2022 Kilkenny Premier Junior Hurling Championship
- Dates: 17 September – 23 October 2022
- Sponsor: JJ Kavanagh and Sons
- Champions: Blacks and Whites (4th title) Paul Murphy (captain)
- Runners-up: Windgap

= 2022 Kilkenny Premier Junior Hurling Championship =

The 2022 Kilkenny Premier Junior Hurling Championship was the inaugural staging of the Kilkenny Premier Junior Hurling Championship and the 112th staging overall of a championship for the junior-ranking hurling teams in Kilkenny. The championship draw took place on 27 February 2022. The championship ran from 17 September to 23 October 2022.

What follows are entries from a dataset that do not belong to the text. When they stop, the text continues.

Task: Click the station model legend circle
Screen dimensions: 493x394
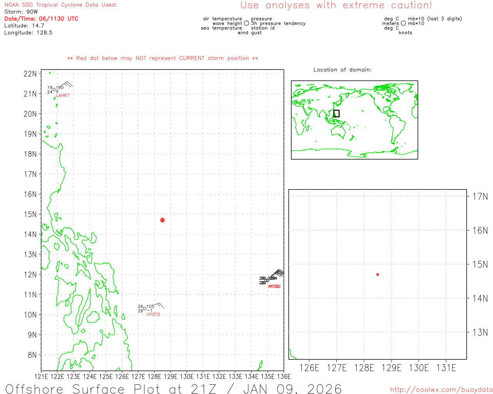Action: click(247, 23)
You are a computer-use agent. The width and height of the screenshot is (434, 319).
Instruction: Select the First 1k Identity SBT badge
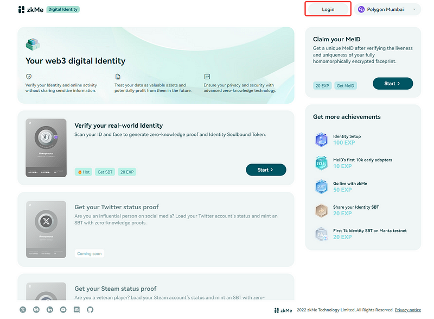(x=322, y=234)
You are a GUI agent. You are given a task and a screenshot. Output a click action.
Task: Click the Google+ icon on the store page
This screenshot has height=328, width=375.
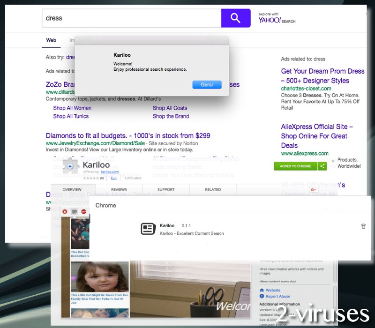(313, 189)
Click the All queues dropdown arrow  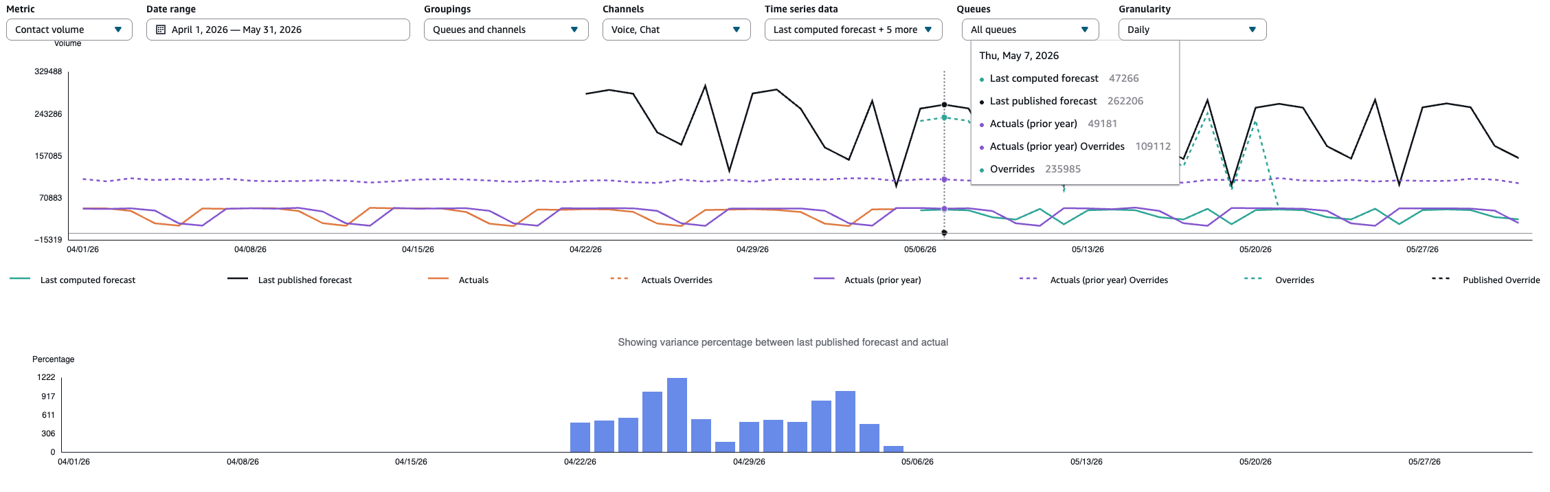(x=1085, y=30)
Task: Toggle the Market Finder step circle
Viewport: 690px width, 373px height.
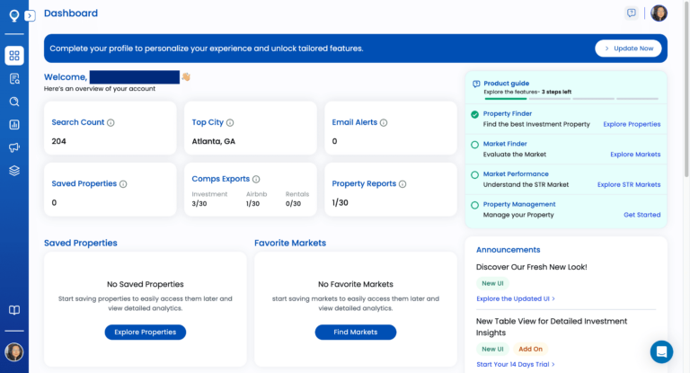Action: (x=474, y=145)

The final was played on 23 October 2022 at UPMC Nowlan Park in Kilkenny, between Blacks and Whites and Windgap, in what was their first ever meeting in the final. Blacks and Whites won the match by 1-17 to 0-17 to claim their fourth championship title overall and a first title in 13 years.

==Team changes==
===To Championship===

Relegated from the Kilkenny Intermediate Hurling Championship
- John Locke's

===From Championship===

Promoted to the Kilkenny Intermediate Hurling Championship
- Mooncoin

==Results==
===Semi-finals===

8 October 2022
Piltown 1-21 - 3-16 Blacks and Whites
8 October 2022
Dicksboro 2-21 - 1-24
Penalties:
2-4 Windgap

===Final===

23 October 2022
Windgap 0-17 - 1-17 Blacks and Whites
  Windgap: E Landy 0-5, J Doyle 0-5, J Power 0-3, A O'Shea 0-2, J Culleton 0-1, N Walsh 0-1.
  Blacks and Whites: R Murphy 0-9, J Byrne 0-4, E Foley 1-0, S Byrne 0-1, S Doyle 0-1, P Murphy 0-1, E Murphy 0-1.